The market spilled over into Balon., where they were having a flea market. The photo I missed was the woman carrying a rather enormous package on her head. Well, I thought I got it, but it was one of those photos where you can’t see for the sun and your shot is of something entirely different. Missed!
We got bok choy, damsons, my favourite expensive olives, parsley, sesame grissini, two fresh goat cheeses, sparkling water, milk, tomatoes, russian salad…could that be it?
On our corner is the very-popular Galina, a seafood shop and restaurant. However, at the outside wall of the covered market is another fish shop that sells fritti misti from a side window. It’s cheaper and I like it better. Five euros for a small, eight for a large. Krish queued for a large one while I tried to stay out of the sun, and checked the haberdashery stalls along the side of the road. I wish I could find a fabric one.
The goat cheese and olives made a lovely salad, and the fritti – well, it’s deep fried and yummy. What more can I say?
We moved the furniture around the way we had it last year. So much more homey now. Photo to follow. And we napped. Krish suggested a walk and, wow, I didn’t feel like it but I knew I’d be glad of it once we were out there, and I was.
We walked across the river to the Lavazza complex. They’ve done some work on regulating the flow of the river and I seem to recall some elaborate machinery there last year.
The Lavazza grounds (haha) were still underway on our last visit but now they’re all finished.
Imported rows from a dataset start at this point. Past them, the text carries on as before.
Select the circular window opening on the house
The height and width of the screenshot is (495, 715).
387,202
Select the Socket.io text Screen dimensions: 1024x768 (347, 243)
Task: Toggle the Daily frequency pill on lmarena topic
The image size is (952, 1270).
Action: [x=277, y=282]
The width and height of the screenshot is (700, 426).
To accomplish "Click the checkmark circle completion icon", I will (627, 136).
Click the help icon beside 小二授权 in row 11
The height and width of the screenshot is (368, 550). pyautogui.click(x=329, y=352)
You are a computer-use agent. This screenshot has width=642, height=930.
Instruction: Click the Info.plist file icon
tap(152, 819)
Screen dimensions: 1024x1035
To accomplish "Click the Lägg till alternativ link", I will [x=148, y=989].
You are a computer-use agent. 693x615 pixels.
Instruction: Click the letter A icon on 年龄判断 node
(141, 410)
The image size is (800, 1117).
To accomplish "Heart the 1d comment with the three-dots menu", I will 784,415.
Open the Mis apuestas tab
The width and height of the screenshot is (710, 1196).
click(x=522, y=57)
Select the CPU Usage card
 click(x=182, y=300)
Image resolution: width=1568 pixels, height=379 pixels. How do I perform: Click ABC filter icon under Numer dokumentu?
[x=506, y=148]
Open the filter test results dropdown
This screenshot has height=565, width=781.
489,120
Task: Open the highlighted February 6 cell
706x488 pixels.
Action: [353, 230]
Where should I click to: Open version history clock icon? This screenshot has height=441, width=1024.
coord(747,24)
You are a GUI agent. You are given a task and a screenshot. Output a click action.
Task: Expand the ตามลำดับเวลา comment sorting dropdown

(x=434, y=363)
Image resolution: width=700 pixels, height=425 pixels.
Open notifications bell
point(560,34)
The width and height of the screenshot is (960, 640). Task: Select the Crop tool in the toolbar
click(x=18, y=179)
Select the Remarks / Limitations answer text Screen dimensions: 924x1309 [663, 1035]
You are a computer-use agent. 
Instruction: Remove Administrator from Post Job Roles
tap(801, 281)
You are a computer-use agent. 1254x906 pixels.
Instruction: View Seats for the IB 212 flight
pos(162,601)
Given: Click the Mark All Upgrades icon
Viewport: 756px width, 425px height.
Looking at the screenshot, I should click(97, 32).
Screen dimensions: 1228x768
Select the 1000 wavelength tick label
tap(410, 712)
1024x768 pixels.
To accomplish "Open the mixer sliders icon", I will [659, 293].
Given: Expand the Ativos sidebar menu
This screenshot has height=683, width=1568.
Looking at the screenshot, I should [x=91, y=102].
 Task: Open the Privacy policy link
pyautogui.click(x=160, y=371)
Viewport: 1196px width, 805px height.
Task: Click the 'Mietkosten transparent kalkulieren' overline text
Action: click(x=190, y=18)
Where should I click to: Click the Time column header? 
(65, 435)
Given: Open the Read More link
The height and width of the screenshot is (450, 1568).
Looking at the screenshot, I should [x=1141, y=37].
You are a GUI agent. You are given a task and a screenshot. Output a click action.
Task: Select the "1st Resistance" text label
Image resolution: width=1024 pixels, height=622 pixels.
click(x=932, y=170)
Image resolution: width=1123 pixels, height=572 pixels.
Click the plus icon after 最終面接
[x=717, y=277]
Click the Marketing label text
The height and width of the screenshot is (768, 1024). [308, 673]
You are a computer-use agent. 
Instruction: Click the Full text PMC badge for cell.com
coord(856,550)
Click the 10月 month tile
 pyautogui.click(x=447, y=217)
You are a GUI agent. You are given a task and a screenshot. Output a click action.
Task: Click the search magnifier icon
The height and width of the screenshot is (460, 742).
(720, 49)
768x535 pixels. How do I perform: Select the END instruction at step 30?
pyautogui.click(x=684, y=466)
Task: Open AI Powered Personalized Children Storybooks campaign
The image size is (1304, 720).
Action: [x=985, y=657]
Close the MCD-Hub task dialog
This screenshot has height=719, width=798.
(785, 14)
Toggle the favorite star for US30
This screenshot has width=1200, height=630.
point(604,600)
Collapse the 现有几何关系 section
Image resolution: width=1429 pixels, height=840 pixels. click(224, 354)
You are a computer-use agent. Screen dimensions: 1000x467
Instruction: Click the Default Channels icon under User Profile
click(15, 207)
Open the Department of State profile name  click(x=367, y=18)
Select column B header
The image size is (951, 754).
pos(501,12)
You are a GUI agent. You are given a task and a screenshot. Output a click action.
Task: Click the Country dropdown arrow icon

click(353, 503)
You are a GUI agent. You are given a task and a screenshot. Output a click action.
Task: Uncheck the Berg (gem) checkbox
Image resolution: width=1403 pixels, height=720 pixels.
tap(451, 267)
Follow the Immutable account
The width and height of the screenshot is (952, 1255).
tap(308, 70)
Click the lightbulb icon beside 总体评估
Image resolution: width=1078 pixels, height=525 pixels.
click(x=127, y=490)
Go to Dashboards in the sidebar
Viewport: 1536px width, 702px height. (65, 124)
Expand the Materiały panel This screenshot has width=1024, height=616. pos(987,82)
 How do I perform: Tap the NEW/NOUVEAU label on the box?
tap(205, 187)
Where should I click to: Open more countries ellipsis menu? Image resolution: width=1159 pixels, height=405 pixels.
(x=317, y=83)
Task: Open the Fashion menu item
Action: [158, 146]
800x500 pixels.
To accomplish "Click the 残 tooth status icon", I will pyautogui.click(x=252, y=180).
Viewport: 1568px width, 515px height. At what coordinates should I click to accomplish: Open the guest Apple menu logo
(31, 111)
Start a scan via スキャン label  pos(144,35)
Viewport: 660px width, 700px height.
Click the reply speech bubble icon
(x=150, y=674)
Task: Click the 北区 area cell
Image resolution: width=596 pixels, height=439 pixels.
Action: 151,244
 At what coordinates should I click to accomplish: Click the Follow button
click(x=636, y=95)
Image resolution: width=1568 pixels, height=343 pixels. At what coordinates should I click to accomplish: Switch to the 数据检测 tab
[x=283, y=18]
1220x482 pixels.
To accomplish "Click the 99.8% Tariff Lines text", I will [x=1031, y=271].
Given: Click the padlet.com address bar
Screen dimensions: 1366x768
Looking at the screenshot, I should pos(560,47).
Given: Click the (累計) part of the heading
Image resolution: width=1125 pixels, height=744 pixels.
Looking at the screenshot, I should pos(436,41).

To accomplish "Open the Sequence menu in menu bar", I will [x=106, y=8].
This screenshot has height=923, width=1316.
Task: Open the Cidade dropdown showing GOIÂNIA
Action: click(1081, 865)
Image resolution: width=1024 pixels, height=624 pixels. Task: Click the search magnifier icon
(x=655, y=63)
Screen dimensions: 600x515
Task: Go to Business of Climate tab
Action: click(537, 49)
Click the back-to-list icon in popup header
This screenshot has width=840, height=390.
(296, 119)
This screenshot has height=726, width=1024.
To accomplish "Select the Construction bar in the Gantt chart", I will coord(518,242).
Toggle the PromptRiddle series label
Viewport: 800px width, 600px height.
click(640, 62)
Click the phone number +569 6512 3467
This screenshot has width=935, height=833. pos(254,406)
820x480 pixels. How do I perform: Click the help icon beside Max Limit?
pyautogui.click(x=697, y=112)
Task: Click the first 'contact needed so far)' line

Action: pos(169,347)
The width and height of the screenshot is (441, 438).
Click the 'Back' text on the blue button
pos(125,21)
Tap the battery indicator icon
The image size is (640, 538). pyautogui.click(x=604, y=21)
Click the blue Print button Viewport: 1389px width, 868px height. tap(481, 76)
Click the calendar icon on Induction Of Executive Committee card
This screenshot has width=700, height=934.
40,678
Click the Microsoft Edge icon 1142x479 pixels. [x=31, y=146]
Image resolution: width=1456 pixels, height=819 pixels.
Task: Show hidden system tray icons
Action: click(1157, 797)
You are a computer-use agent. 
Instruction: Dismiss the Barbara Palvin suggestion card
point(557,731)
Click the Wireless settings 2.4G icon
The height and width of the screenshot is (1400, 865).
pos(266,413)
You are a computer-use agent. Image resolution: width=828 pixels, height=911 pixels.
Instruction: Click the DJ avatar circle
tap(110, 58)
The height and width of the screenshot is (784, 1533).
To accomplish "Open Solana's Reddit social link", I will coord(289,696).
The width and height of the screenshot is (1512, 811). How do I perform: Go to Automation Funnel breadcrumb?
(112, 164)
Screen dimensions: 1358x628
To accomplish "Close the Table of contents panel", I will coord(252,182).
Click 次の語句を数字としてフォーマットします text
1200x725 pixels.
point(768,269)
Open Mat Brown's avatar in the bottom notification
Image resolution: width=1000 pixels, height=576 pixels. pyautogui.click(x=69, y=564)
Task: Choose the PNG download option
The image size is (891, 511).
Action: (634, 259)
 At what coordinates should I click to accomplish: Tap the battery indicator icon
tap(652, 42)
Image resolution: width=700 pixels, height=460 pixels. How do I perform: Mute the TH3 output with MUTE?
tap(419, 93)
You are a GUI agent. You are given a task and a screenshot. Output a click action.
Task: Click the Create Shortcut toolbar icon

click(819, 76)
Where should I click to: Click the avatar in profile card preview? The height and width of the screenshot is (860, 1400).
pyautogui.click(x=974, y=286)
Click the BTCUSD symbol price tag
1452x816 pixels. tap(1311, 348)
It’s quietly stunning. I stole this next picture from the Lavazza site. Ssshhh. (Of course it’s greener and lusher than this, with summer in full swing and everything bloomed and flourishing.)
The complex on via Bologna, which includes the modern office building, is unusually shaped, the architects describing it as a ‘cloud,’ (Krish thought it might be a coffee bean and I like his idea better) and it’s flanked by some renovated buildings, one of which was a power station and now houses the bistrot and a convention centre. Around the perimeter and through the central courtyard are green spaces. They aren’t as people-friendly as I expected when I was watching construction last year – the central ‘parkette’ (Share) is pin-neat and greenery is contained within plant oases.
At the back of the building you can see the archaeological remains through a semi-basement window, and there’s a huge employee gym.
I’m not one for museums but ‘Museo’ is clearly signposted. I hope the remains are part of this, the way it seems to be laid out, labelled and with viewing platforms and stepping stones. I must do this really soon! Even the Shop looked intriguing. And, even though Krish wasn’t keen, I think I’ll head back to the bistrot and join in on this ritual too.
But there’s one thing the literature doesn’t tell you. This place smells amazing! Two areas had a strong spicy smell – reminded me of sea minerals, and another was strongly floral and vanilla-like. Each time, I tried to figure out the source of the aroma and failed. I need a Scent Detective!